One provocative and illuminating way of talking about this salvific goal was developed already in the nineteenth century by an unusual Russian figure, Nikolai Fedorov, whose thought, while patently outrageous, cuts to the heart of this vast enterprise of salvation. Fedorov’s project, his “common task,” was simple: to eradicate and reverse human loss on earth; to save and to recuperate, that is, every life that has ever been lived. Salvation of the living and universal resurrection of the dead. Fedorov might seem simply eccentric, one of those many marginal figures that populate the fringes of European history, but for the enormous influence he had. A humble librarian, Fedorov managed nonetheless to attract the avid attention of the two titans of nineteenth-century Russian literature, Lev Tolstoy and Fyodor Dostoevsky, as well as of a coterie of scientists who would change world history like Konstantin Tsiolkovsky, father of the Soviet rocket program, and Vladimir Verndasky, father of the biosphere and noosphere.

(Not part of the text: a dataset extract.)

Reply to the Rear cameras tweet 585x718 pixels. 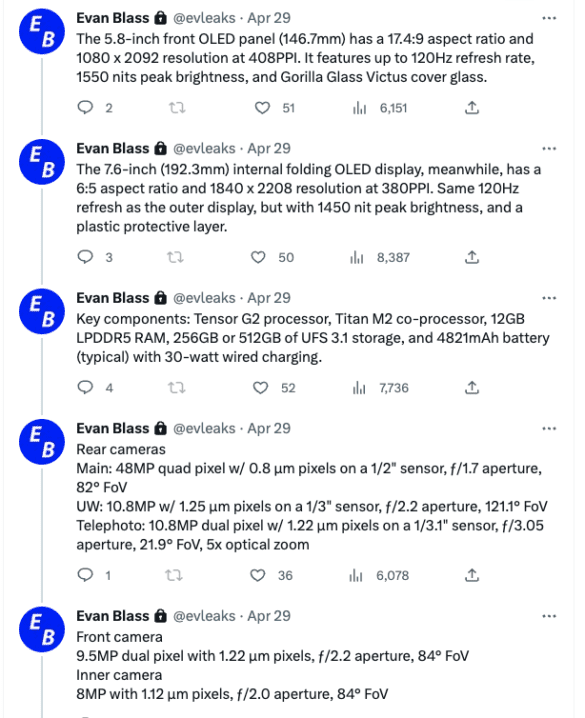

If Fedorov’s goal was simple, so was his plan. He sought merely to eliminate conflict by turning senseless internecine war into a war against nature and time. Having turned our thinking away from the baleful practice of struggle, we might put the energy freed thereby to use in creating peace and, indeed, by doing so in the only way that could possibly bring about peace—by eliminating suffering and death, loss in toto. Having achieved this goal, we might then transform the earth into a giant spacecraft in order to distribute the living and newly revived dead throughout the galaxy—such were the origins of the Soviet space program.

This plan strikes most as being simply ridiculous, not to mention mad. That may well be so, but is it any more ridiculous or mad than the striving to free ourselves from mortality by recourse to avatars, robots or to create a superior being via AI? Is Fedorov not the real ancestor of Aubrey de Grey and Ray Kurzweil? One may ridicule the plan as impossible or impractical. Is that not beside the point? For possibility is one thing, desirability is another, and who would ridicule the desirability of universal resurrection?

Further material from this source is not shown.